Try your best not to skip meals as low blood sugar can be bad news for your head health, Armand adds (not to mention your mood).
Whether it's due to work, relationship woes, finances, or something else, stress can do more than make you sweat.
"Sometimes it may not be the stress itself, but the change in stress. School teachers have referred to a let-down migraine attack during school holidays or weekends," Cincinnato says.
This stress can also impact your zzzs, and sleep deprivation is another common trigger. With that in mind, add these seven stress-fighting foods to your diet. They can't hurt!
Should you just take it easy, or do you need care from a specialist?
There are three main occasions when you should seek medical attention, Cincinnato says.
First. "For your first attack of significant head pain, it is worth seeing the doctor.

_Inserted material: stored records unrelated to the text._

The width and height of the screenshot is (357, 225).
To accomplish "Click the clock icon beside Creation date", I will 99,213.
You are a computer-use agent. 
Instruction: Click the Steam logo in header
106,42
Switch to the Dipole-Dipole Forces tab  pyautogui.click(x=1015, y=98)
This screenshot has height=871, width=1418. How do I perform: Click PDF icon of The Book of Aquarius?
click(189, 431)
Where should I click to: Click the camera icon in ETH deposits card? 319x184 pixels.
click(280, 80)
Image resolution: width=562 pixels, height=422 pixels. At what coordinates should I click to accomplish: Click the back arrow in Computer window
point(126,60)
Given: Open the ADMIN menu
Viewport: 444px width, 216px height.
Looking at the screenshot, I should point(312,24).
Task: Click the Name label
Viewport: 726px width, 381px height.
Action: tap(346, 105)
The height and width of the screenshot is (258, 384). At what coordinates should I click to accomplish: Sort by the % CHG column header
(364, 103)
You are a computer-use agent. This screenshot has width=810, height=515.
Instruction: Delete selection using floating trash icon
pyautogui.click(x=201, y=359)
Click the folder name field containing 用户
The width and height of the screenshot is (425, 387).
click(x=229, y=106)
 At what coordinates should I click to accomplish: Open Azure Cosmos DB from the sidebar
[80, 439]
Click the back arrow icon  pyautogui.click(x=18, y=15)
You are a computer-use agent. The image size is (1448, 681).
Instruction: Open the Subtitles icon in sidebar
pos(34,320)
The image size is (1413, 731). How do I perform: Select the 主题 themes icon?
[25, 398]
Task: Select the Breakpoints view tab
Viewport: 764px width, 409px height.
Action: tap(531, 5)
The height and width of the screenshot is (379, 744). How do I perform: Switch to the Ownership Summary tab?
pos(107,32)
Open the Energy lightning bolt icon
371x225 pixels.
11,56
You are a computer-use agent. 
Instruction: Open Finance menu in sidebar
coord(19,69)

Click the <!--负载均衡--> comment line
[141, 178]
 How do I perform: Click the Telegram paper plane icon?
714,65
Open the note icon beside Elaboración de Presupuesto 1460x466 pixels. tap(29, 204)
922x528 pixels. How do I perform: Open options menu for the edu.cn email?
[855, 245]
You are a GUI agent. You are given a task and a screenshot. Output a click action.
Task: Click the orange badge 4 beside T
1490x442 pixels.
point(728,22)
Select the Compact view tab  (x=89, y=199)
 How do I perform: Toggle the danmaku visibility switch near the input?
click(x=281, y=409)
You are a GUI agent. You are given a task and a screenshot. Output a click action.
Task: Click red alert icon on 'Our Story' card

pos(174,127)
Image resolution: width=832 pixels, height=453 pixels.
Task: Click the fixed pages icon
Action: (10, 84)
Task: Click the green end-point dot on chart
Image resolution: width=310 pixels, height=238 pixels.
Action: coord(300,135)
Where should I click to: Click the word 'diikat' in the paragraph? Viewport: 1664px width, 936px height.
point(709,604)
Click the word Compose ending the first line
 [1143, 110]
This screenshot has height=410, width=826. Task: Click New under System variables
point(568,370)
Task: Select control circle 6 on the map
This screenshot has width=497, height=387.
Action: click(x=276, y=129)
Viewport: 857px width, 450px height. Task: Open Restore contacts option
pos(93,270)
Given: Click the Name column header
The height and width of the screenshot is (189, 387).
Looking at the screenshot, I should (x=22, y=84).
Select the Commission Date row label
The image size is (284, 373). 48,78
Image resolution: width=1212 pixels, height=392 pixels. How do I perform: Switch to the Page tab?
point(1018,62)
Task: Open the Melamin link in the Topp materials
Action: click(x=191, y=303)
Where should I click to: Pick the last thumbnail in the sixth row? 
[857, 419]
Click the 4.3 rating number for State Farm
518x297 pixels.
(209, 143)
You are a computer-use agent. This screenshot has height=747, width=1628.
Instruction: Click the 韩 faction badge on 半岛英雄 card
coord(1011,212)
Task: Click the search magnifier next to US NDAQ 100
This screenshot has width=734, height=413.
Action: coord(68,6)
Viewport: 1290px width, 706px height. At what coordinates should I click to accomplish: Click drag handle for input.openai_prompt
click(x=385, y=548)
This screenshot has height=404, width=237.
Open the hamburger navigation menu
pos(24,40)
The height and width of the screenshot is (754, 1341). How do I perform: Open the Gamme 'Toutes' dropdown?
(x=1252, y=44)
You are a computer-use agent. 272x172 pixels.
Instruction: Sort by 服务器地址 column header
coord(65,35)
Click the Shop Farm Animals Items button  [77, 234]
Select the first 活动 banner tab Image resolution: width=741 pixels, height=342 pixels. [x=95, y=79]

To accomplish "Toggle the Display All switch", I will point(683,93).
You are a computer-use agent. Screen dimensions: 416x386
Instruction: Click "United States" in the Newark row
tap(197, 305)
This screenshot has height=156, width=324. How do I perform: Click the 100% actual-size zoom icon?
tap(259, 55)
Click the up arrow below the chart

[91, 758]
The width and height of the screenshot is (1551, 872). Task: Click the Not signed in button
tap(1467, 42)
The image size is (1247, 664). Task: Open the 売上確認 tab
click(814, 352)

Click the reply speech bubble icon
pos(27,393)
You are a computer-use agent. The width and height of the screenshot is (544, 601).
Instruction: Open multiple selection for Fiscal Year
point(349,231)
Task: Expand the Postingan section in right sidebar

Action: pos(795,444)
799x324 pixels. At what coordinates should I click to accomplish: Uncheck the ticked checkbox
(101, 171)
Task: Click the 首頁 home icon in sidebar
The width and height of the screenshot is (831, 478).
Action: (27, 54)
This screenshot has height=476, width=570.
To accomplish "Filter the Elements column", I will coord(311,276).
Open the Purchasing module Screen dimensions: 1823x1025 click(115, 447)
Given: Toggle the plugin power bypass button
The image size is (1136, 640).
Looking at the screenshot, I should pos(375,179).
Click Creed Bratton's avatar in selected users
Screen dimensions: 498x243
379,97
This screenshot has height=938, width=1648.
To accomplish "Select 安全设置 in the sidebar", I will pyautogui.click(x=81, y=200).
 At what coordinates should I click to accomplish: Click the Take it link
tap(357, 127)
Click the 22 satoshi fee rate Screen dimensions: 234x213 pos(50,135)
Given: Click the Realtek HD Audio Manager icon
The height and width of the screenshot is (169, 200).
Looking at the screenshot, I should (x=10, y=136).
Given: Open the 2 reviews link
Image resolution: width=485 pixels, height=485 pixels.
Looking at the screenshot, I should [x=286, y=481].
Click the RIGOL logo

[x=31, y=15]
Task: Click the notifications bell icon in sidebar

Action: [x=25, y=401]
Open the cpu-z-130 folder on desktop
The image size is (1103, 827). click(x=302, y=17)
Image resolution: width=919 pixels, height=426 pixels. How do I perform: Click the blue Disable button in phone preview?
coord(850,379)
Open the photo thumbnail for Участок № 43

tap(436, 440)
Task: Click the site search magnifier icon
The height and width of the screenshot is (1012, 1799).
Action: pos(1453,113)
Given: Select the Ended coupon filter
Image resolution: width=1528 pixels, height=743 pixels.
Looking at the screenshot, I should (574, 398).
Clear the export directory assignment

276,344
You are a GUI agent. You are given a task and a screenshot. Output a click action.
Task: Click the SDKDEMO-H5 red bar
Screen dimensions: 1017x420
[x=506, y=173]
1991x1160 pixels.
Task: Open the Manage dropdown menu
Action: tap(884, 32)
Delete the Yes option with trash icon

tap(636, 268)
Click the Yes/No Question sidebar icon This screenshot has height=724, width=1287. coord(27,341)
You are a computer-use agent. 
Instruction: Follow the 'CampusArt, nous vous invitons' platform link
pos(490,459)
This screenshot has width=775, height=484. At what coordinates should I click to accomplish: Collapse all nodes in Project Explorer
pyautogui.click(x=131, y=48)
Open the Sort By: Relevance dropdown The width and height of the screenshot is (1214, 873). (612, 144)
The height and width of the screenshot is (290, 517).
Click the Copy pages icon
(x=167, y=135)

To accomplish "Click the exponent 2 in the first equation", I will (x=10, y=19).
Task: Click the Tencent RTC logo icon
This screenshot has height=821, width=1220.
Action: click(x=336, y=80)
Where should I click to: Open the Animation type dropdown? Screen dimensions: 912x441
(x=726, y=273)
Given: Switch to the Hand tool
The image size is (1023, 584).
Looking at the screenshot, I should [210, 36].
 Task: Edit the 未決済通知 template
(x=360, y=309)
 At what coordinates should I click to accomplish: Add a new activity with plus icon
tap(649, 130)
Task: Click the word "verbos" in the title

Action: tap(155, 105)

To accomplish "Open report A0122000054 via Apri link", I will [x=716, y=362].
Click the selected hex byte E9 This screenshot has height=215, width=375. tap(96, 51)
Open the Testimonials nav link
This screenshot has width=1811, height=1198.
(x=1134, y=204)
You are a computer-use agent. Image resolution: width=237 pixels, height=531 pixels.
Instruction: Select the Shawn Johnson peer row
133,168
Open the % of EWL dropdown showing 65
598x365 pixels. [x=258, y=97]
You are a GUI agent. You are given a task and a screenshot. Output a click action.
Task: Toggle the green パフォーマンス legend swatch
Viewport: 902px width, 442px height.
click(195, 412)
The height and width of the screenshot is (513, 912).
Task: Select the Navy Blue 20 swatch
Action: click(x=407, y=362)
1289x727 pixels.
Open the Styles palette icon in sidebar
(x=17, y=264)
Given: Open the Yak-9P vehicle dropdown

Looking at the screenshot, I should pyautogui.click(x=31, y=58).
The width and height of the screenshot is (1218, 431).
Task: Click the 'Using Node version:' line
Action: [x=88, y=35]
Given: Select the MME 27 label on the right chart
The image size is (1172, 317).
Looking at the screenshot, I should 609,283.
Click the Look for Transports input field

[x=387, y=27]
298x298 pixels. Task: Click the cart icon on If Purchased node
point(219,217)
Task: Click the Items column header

You want to receive a medical diagnosis for the condition, as this will inform your management strategy and help prevent you from getting worse," he says.
Worst. "If you have the worst attack you've ever had, it's a good idea to seek medical attention. It is not common, but sometimes migraines can mask secondary headache disorders which can be life-threatening."
Change. "If you notice a significant change in the pattern, symptoms, frequency or severity it is worth speaking to your medical professional. They may adjust your management plan and discuss new options to help you manage your condition," Cincinnato says.
There are a variety of medications to both treat and prevent headaches migraines. Some who suffer have found success with Botox, stress reduction, yoga and massage, Splaver explains.